Hurricane Agatha made landfall around five miles west of Mexico’s Puerto Angel town as a strong Category 2 storm on Monday at 4pm CT with maximum sustained winds of 105mph, according to the US National Hurricane Centre.

By evening, however, the hurricane lost strength and maximum sustained winds fell to 70mph.

It moved northeast at 8mph, heading toward the Gulf of Mexico.

The Hurricane Centre issued warnings of “extremely dangerous” coastal flooding from storm surge and “life-threatening” hurricane-force winds in Oaxaca state.

It added that the storm was expected to drop around 10-16 inches (250-400mm) of rain on parts of Oaxaca, with isolated maximums of 20 inches (500mm), posing the threat of flash floods and mudslides.

Puerto Angel witnessed heavy rain and gusts of wind while big waves lashed the beach town of Zipolite.

Heavy rain has been forecast over southern Mexico through Tuesday.

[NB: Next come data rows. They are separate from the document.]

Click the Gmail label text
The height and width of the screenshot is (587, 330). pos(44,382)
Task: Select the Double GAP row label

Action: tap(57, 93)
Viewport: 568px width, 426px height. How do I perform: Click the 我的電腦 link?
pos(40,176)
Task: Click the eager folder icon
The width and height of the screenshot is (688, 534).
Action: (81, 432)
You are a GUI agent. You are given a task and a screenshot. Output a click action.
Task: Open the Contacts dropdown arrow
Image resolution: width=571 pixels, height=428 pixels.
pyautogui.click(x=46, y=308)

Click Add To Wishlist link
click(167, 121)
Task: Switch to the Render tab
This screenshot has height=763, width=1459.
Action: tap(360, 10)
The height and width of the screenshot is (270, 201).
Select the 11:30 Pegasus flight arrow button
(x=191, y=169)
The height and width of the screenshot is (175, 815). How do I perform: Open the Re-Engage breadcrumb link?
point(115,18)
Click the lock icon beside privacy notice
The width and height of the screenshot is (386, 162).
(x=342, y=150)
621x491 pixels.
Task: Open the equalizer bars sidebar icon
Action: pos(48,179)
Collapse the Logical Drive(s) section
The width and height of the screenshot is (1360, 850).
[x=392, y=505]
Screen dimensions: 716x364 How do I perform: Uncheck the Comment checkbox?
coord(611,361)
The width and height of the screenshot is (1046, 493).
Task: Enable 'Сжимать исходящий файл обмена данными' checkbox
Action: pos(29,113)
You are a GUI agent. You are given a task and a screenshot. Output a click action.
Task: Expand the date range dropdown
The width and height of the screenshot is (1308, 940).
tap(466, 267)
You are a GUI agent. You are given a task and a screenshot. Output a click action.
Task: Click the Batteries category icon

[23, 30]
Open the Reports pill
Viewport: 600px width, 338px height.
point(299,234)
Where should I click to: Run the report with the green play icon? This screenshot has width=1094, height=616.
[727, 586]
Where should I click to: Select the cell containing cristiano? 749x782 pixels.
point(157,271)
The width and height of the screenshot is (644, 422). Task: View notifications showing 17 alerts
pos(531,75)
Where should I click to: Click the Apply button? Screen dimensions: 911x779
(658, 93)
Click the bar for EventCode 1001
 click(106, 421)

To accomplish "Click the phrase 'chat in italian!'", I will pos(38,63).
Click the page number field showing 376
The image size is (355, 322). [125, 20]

Schools were cancelled in the tourist area of Huatulco, where authorities ordered “the absolute closure” of all beaches and its seven bays, many of which are reachable only by boat.

The North American country is too familiar with heavy rainfall.

In 2010, a mudslide in central Mexico killed 11 people suddenly, while heavy rain brought on by a downgraded Hurricane Earl in 2016 still triggered multiple mudslides in the states of Puebla and Veracruz and reportedly killed at least 39 people.

Agatha is the first named hurricane of the season and arrives just weeks after the US National Oceanic and Atmospheric Administration (NOAA) announced that it would be another average season, the seventh of its kind in a row.

The agency has predicted up to 21 named storms where wind speeds reach over 39mph, with up to 10 of them that could become hurricanes with wind speeds that could reach over 74mph.

According to scientists at the University of Colorado’s Tropical Meteorology Project, the busy hurricane season in 2022 is driven by an absence of El Nino – a weather pattern where high winds sweep across the southern US and have been shown to help decrease tropical cyclone activity - and higher-than-average sea temperatures throughout the Atlantic Ocean.